Aufgabenstellung A: Wie viele Abgeordnete hat die Majlis laut Ausgangstext?
Aufgabenstellung B: Nenne alle Quellenangaben, die im Ausgangstext in Klammern stehen. Führe jede nur einmal auf.

Ausgangstext:

--------------------------------

Die komplexen Strukturen politischer Macht in der Islamischen Republik Iran sind sowohl von republikanischen als auch autoritären Elementen gekennzeichnet. Höchste politische Instanz ist der "Oberste Führer der Islamischen Revolution", Ayatollah Seyed Ali Khamene'i, der als Ausdruck des Herrschaftsprinzips des "velayat-e faqih" (Vormundschaft des Islamischen Rechtsgelehrten) über eine verfassungsmäßig verankerte Richtlinienkompetenz verfügt, Oberbefehlshaber der Streitkräfte ist und das letzte Wort in politischen Grundsatz- und ggf. auch Detailfragen hat. Er wird von einer vom Volk auf acht Jahre gewählten Klerikerversammlung (Expertenrat) auf unbefristete Zeit bestimmt (AA 6.2018a, vgl. BTI 2018, ÖB Teheran 9.2017). Das Herrschaftsprinzips des "velayat-e faqih" besagt, dass nur ein herausragender Religionsgelehrter in der Lage sei, eine legitime Regierung zu führen bis der 12. Imam, die eschatologische Heilsfigur des schiitischen Islam, am Ende der Zeit zurückkehren und ein Zeitalter des Friedens und der Gerechtigkeit einleiten werde. Dieser Rechtsgelehrte ist das Staatsoberhaupt Irans mit dem Titel "Revolutionsführer" (GIZ 3.2018a).

Das iranische Regierungssystem ist ein präsidentielles, d.h. an der Spitze der Regierung steht der vom Volk für vier Jahre direkt gewählte Präsident (Amtsinhaber seit 2013 Hassan Rohani, wiedergewählt: 19.05.2017). Ebenfalls alle vier Jahre gewählt wird die Majlis - Majles-e Shorâ-ye Eslami/ Islamische Beratende Versammlung -, ein Einkammerparlament mit 290 Abgeordneten, das (mit europäischen Parlamenten vergleichbare) legislative Kompetenzen hat sowie Regierungsmitgliedern das Vertrauen entziehen kann. Die letzten Parlamentswahlen fanden im Februar und April 2016 statt. Über dem Präsidenten, der laut Verfassung auch Regierungschef ist, steht der Oberste Führer [auch Oberster Rechtsgelehrter oder Revolutionsführer], seit 1989 Ayatollah Seyed Ali Hosseini Khamenei. Der Oberste Führer ist wesentlich mächtiger als der Präsident, ihm unterstehen u.a. die Revolutionsgarden (Pasdaran) und auch die mehrere Millionen Mitglieder umfassenden, paramilitärischen Basij-Milizen. Der Expertenrat ernennt den Obersten Führer und kann diesen (theoretisch) auch absetzen (ÖB Teheran 9.2017). Der Revolutionsführer ist oberste Entscheidungsinstanz und Schiedsrichter, kann zentrale Entscheidungen aber nicht gegen wichtige Machtzentren treffen. Politische Gruppierungen bilden sich um Personen oder Verwandtschaftsbeziehungen oder die Zugehörigkeit zu bestimmten Gruppen (z.B. Klerus). Die Mitgliedschaft und Allianzen untereinander unterliegen dabei ständigem Wandel. Reformorientierte Regimekritiker sind weiterhin starken Repressionen ausgesetzt und unterstützen im Wesentlichen den im politischen Zentrum des Systems angesiedelten Präsidenten Rohani (AA 2.3.2018).

--------------------------------

Material:
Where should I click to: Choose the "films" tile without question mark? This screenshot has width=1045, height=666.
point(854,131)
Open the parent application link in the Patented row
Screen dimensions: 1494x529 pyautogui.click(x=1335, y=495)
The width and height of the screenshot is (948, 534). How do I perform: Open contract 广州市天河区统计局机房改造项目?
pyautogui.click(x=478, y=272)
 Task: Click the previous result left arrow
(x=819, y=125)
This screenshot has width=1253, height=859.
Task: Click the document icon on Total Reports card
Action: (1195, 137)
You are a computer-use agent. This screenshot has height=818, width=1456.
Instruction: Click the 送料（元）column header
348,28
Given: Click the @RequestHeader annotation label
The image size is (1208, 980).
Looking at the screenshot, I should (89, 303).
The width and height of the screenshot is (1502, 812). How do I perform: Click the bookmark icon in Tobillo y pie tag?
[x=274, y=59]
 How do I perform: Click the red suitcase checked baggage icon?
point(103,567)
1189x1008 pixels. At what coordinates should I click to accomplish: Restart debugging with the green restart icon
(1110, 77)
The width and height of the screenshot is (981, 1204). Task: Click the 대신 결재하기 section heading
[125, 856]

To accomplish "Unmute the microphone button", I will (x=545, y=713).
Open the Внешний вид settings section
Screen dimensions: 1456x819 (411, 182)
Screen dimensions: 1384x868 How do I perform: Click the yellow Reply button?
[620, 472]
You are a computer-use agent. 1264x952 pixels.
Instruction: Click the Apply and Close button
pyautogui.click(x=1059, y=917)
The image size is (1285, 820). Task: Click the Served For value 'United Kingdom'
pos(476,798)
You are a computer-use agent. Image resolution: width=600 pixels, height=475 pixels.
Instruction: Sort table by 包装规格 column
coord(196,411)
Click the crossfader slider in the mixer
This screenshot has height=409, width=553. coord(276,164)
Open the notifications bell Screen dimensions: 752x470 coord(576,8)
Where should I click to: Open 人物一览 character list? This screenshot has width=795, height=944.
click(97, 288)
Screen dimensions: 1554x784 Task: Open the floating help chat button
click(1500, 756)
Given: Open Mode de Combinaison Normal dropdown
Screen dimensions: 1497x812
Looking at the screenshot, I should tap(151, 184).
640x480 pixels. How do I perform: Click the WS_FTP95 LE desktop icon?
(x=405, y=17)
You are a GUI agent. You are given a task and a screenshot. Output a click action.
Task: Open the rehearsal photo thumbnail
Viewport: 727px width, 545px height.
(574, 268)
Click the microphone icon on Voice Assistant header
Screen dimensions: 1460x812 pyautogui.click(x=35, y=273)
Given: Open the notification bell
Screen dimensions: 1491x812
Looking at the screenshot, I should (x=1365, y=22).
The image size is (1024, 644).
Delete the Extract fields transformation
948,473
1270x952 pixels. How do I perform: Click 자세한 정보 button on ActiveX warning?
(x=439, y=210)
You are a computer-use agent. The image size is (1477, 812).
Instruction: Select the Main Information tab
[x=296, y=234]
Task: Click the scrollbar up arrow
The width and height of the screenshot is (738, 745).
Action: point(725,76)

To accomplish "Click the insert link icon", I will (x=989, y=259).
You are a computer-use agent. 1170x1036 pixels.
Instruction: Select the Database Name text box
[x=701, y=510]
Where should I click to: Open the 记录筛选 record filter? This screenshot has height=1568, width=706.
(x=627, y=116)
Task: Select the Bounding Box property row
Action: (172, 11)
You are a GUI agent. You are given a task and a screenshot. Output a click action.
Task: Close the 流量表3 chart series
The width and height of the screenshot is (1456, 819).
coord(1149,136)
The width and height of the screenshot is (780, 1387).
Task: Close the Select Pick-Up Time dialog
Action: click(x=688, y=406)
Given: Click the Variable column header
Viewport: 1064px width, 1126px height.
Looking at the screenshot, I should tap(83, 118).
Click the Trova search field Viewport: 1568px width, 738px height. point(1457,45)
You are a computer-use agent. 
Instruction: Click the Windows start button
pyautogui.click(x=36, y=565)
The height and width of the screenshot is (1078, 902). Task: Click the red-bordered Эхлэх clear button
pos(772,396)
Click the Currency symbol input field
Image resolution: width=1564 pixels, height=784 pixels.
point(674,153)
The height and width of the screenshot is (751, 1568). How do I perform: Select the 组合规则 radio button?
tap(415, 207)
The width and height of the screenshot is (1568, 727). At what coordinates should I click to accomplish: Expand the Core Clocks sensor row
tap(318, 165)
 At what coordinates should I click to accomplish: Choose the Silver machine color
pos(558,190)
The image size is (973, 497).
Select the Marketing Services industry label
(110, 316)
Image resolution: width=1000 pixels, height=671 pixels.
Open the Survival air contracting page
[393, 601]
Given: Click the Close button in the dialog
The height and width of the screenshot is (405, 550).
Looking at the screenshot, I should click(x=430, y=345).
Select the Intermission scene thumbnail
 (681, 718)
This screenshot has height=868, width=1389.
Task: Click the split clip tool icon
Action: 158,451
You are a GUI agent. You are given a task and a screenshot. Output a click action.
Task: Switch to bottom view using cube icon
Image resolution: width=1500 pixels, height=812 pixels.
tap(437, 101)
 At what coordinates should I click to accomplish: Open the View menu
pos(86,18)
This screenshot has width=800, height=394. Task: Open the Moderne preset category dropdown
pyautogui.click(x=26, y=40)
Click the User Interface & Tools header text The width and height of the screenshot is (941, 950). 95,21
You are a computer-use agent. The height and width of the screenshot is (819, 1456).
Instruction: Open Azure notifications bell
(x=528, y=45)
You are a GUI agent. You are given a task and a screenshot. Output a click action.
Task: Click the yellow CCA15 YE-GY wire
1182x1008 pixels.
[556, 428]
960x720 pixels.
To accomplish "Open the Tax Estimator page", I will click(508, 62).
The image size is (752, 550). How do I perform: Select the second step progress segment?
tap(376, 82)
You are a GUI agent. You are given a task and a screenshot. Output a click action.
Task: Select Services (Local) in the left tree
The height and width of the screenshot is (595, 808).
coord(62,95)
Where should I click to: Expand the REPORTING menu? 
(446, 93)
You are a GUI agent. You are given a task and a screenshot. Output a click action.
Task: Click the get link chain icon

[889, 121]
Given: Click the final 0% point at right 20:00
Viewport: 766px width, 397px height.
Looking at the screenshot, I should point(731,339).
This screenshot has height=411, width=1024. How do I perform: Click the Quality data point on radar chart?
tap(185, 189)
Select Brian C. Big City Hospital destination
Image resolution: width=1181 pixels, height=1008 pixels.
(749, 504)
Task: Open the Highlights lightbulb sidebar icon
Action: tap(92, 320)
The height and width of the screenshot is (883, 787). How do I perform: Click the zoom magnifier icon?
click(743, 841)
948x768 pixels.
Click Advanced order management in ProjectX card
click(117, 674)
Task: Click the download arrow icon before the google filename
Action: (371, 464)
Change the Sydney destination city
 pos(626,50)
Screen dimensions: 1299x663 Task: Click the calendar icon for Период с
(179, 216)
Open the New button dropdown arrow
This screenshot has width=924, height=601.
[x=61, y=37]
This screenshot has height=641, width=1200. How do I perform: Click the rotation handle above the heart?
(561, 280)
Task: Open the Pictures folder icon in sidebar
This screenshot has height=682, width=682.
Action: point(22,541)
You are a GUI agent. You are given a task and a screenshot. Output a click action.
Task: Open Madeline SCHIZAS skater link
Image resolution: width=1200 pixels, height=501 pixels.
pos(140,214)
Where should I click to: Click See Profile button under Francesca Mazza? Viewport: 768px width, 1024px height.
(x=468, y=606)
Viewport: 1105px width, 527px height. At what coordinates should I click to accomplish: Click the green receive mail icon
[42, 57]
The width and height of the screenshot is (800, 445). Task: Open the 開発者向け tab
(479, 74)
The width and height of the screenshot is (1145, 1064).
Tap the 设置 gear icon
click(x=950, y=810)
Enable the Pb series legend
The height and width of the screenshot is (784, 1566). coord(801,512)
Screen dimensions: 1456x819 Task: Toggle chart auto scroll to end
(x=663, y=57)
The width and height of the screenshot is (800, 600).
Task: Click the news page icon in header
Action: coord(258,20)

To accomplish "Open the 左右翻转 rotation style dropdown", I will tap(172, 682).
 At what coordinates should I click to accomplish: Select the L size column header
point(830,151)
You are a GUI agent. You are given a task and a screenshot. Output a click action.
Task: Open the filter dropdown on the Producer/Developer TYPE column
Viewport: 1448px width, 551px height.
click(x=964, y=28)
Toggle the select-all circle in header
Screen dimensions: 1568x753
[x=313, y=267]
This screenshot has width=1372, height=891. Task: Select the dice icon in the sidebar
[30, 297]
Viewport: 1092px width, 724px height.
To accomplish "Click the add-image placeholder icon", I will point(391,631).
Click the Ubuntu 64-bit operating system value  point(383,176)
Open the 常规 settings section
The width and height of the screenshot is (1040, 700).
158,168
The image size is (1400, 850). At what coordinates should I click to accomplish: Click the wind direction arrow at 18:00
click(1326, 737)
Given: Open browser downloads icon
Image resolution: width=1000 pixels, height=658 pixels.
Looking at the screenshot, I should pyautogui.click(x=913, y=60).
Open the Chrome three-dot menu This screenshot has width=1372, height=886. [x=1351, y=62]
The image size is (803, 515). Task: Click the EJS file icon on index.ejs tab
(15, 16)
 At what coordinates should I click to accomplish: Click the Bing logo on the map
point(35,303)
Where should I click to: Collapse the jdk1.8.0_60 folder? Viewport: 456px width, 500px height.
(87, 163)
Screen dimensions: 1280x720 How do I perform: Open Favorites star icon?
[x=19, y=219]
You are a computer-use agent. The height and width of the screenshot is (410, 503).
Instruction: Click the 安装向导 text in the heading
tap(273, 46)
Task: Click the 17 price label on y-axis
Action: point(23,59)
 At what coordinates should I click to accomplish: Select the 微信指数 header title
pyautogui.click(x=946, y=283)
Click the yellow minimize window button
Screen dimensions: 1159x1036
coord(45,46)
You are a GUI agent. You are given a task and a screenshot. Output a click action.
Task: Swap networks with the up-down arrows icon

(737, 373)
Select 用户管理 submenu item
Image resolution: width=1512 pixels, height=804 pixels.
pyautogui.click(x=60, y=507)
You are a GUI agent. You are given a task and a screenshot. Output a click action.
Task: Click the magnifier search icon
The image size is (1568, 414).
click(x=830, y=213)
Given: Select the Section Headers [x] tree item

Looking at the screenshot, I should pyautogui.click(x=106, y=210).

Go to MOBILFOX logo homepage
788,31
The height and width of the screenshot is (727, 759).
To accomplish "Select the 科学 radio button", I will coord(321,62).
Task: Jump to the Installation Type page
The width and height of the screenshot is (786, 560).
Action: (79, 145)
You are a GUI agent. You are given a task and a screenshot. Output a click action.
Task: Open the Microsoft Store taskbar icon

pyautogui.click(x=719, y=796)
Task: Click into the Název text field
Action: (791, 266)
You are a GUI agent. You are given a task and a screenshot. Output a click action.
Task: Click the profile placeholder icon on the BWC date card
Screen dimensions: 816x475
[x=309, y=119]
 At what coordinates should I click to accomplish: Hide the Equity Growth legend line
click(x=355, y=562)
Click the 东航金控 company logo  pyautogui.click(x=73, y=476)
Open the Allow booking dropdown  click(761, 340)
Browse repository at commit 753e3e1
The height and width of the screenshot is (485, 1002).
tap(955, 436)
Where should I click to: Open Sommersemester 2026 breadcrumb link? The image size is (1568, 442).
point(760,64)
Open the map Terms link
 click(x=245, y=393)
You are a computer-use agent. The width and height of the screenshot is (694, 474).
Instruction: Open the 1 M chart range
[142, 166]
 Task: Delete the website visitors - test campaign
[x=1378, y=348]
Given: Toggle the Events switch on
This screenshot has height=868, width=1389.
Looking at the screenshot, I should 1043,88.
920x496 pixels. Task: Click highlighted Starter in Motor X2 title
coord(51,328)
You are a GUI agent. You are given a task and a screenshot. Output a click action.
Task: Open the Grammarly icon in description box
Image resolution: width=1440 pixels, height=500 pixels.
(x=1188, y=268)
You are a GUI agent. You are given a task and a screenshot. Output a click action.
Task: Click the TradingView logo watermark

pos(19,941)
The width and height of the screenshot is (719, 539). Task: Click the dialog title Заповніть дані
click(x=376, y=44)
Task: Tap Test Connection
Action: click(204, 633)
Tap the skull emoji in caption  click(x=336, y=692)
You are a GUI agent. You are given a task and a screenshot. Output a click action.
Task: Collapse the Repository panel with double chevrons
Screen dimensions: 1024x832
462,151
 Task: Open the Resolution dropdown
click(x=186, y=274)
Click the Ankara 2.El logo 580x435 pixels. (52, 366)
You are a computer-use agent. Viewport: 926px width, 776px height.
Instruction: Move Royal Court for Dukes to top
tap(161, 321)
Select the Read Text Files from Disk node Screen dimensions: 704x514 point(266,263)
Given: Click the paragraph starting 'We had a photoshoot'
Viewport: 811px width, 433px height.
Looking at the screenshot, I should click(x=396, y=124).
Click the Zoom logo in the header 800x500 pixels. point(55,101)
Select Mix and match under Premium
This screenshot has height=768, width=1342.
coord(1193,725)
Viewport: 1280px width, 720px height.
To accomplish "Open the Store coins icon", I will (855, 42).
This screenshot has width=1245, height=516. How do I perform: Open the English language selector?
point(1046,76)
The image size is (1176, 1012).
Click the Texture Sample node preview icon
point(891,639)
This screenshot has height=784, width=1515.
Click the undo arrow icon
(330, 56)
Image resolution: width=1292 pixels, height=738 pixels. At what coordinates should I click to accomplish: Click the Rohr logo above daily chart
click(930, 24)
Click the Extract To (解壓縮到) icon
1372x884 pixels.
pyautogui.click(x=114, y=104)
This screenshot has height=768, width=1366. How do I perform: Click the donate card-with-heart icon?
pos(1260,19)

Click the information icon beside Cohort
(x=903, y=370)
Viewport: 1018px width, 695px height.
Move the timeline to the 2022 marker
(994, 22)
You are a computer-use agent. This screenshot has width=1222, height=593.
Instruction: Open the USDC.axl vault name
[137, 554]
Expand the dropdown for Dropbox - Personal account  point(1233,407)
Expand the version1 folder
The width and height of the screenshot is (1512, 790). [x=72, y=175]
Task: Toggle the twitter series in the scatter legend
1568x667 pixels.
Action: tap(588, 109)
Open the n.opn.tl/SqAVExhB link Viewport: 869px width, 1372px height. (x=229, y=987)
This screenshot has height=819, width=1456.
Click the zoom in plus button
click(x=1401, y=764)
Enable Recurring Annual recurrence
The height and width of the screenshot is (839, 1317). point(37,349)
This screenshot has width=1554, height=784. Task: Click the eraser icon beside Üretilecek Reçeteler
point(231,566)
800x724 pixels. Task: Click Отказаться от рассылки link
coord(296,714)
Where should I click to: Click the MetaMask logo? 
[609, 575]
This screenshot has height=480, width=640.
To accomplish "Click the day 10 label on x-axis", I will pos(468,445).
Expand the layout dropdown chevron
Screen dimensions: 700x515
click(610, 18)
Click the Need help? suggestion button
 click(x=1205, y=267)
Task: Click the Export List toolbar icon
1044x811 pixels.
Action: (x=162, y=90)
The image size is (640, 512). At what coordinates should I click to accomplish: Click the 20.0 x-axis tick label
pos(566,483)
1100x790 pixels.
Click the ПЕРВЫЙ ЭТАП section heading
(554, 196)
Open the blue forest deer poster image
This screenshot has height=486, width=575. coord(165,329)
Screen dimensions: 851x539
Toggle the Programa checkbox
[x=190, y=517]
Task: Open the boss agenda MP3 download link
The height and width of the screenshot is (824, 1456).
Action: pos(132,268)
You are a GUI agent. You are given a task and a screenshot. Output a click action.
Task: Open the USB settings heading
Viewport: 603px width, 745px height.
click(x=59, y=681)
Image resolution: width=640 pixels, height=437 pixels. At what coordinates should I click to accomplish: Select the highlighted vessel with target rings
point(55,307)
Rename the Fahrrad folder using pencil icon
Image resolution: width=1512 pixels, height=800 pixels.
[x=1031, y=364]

--------------------------------

Lösung A: Die Majlis hat 290 Abgeordnete.

Lösung B:
- AA 6.2018a
- BTI 2018
- ÖB Teheran 9.2017
- GIZ 3.2018a
- AA 2.3.2018